Imagine that you suddenly read in Nature that scientists have discovered a new environmental agent that has an adverse effect on the hypothalamic system for appetite regulation, and makes the affected subjects extremely vulnerable to weight gain when exposed to a high-fat diet, large portion sizes and physical inactivity. The agent was found to cause a desensitising of a number of receptors mediating the satiating effect of leptin, GLP1, CCK and PYY, and by this means it disconnects the brain from most of the communication from the periphery, so that the brain is unable to respond adequately when the gastrointestinal tract, and glycogen and fat stores are all full of nutrients. The agent could be a virus, a pollutant, a trans fatty acid or another environmental factor to which exposure has increased dramatically over the past 60 years, coinciding with the obesity epidemic. Would you be surprised? Or would you feel that we now have a sensible explanation for what is really going on?

Most authorities, including task forces, WHO and consensus panels, conclude that most of the overweight and obesity problems could be prevented if we had less fat in our diet, consumed fewer sugar-rich beverages, ate smaller portion size and did our 30–60 min exercise every day. This may be true for those who are slightly overweight. But can it prevent and cure obesity? Most systematic reviews and meta-analyses of reduction in dietary fat suggest that a weight loss of approximately 3–5 kg can be expected with a reduction in the proportion of energy from dietary fat of 10 percentage points (e.g. from 40 to 30%). Estimates of the impact of training and physical activity on body weight do not really show any major effect. The genetic component is well recognised but it can be excluded as a cause of the obesity epidemic, as the gene pool has not changed over the past 60 years. So what can explain that some people gain 20 or 50 kg?

The study by Chaput et al.,1 published in this issue of The Journal, analyses data from an observational, cross-sectional study of 422 children, aged 5–10 years, from Quebec. They find that those who slept less than 10–13 h/day had an increased risk of overweight and obesity. Children who slept 10.5–11.5 h/day had a 42% increased risk, whereas those who slept only 8–10 h/day had a 245% increased risk. In addition, they found an inverse association between sleep duration and body weight, and between sleep duration and waist circumference in boys. If these risk estimates are correct, then too little sleep may be quite important as a predisposing condition for weight gain and obesity, and it may even be a key to an effective prevention strategy. However, this is an observational, cross-sectional study, and even though the associations remained after adjustment for various confounding factors, such a study cannot prove any causal relationship. Another shortcoming of observational studies is that they are based on self-reported information, whether regarding sleep quality or sleep duration.

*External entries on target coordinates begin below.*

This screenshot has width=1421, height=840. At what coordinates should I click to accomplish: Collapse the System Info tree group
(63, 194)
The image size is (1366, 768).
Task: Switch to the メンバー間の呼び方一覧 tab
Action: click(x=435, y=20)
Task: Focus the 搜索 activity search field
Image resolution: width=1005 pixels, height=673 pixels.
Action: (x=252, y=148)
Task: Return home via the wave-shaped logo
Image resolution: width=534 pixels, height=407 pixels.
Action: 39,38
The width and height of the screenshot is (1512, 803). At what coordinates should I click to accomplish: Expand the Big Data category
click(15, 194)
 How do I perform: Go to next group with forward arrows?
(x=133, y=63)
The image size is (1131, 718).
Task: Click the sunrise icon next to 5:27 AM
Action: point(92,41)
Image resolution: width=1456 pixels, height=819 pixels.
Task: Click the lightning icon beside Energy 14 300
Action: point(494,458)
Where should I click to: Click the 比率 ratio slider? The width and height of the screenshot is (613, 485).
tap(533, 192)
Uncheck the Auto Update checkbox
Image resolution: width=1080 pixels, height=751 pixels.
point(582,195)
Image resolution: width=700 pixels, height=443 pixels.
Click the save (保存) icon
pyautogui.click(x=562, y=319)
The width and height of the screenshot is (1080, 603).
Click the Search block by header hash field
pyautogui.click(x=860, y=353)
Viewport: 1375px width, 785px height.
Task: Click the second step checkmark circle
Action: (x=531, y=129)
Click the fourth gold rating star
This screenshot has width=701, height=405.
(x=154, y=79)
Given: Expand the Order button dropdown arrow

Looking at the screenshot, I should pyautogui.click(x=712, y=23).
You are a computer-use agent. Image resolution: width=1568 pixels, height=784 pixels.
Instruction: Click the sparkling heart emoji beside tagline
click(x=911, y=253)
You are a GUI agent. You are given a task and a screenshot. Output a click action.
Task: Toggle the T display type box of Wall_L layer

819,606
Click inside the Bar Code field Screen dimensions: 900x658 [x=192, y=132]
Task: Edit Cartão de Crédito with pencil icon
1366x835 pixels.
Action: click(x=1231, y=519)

Only recently a case reference study has shown that obese subjects with type 2 diabetes do seem to have an impaired quality of sleep as compared to simple-obese subjects, as assessed by night time radar measurements.2 There are actually a number of longitudinal studies in the literature showing that poor quality and short duration of sleep are risk factors for weight gain and type 2 diabetes in children.3 It has also been shown that poor quality of sleep is associated with increased risk of obesity in adults. In a German cohort of about 4000 men and 4000 women, sleeping difficulties were associated with an increased risk of developing type 2 diabetes by a mean follow-up period of 7.5 years.4 In the Nurses Health Study, short sleep duration (<5 h/day) was associated with an increased risk of type 2 diabetes over a 10-year period.5

Before a causal relationship can be established, it is necessary to have some plausible biological mechanism linking impaired sleep with disrupted appetite regulation and sedentary behaviour, and to have some proof of this from randomised trials. Although such trials might be difficult to execute, they are certainly possible. Recent theory about the link between sleep and weight gain suggests that the crucial links are leptin and ghrelin, and hormonal factors may turn out to be only one part of the full story. There are already a few short-term trials, which have shown that sleep restriction is associated with an increased sympatho-adrenal secretion of cortisol and catecholamines,6, 7 and also with decreased evening leptin and increased ghrelin levels.8 Such changes might lead to caloric overconsumption. Impaired sleep may actually be a sign of mental stress, and it may prove difficult to disentangle the causes of impaired sleep from its effects. Many other environmental factors may become apparent, everything from mental stress, excessive intake of alcohol or coffee, drug use, physical inactivity, pain, etc., can adversely affect sleep. A contributing explanation may be that when we sleep more, we simply have less time in which to eat. In addition, too little sleep and impaired quality of sleep may affect our chronobiology and adipocyte function adversely.

How much of the current obesity epidemic can be explained by impaired sleep? Figuring this out is one of the major research challenges. There is no doubt that the prevalence of sleep disturbances has increased dramatically over the same period in which we have observed the major part of obesity epidemic.